Many people are still seeking answers and a diagnosis

But, what about those who aren’t as lucky to have a proper diagnosis? I have encountered many people through my personal life and career as a Health Coach that have dealt with similar issues as those with UC and Crohn’s but “nothing” shows up on colonoscopies, blood work, or imaging. A blanketed term of “IBS” is thrown out and that’s about it. No answers. No solution. No plan. Nothing other than an “It may be all in your head” response and further daily frustration.

Feeling grateful for a Crohn's diagnosis

As devastating as it was to hear the words, “You have Crohn’s disease”, I feel grateful that there was a diagnosis and a plan of what to do when I had a flare. The feeling of gratitude is a crucial part of dealing with a life-long illness, as it is easy to feel sorry for ourselves and have a pessimistic outlook on our future.
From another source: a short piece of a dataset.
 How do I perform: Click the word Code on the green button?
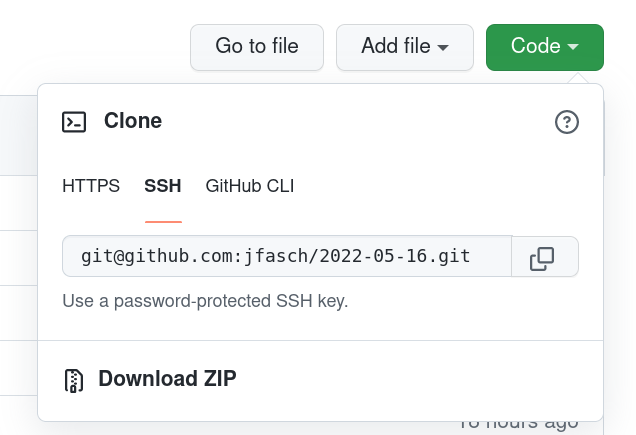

But the truth is, our disease is not being cured anytime soon (hopeful, but being practical) so the best way to deal with it is to practice gratitude for the little wins that we have.
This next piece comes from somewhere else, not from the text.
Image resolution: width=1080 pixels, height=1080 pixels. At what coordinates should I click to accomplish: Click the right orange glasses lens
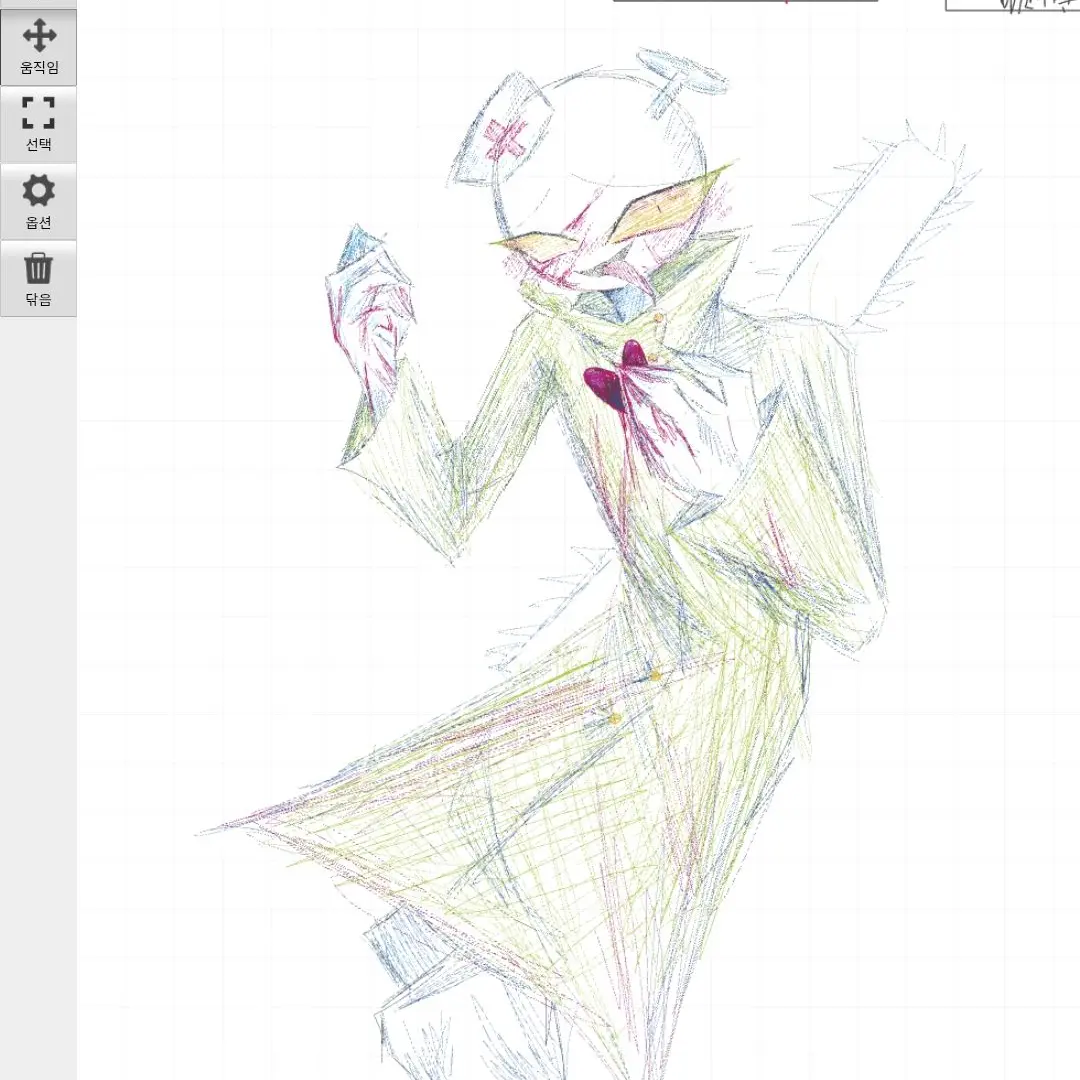pos(668,205)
A treatment that put my Crohn's into remission

I often use this practice of gratitude when administering my Stelara injection every 8 weeks. Rather than thinking, “It’s awful that I have to do this to myself every 8 weeks” I think about how great it is that I was able to find a treatment that helped to put my Crohn’s in remission.

If I did not have a proper diagnosis of Crohn’s, perhaps I would be playing the guessing game of what foods work and don’t work for my body and popping Immodium every time I dined out for fear of getting sick. But now, I have a plan that works and it is only because I was able to be properly diagnosed with Crohn’s.

So, the next time you find yourself feeling down about having an illness like Crohn’s or UC, be grateful that your symptoms were able to be diagnosed properly and you are not playing the guessing game that so many others have to endure with no treatment plan and no answers for their persistent symptoms.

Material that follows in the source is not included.